Your objective:
Nothing in the records should change; write them all out again.

Dataset records:
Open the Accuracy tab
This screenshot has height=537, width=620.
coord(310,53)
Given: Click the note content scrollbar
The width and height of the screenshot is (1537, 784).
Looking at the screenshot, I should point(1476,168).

Solution:
Open the Accuracy tab
This screenshot has height=537, width=620.
coord(310,53)
Given: Click the note content scrollbar
The width and height of the screenshot is (1537, 784).
Looking at the screenshot, I should point(1476,168).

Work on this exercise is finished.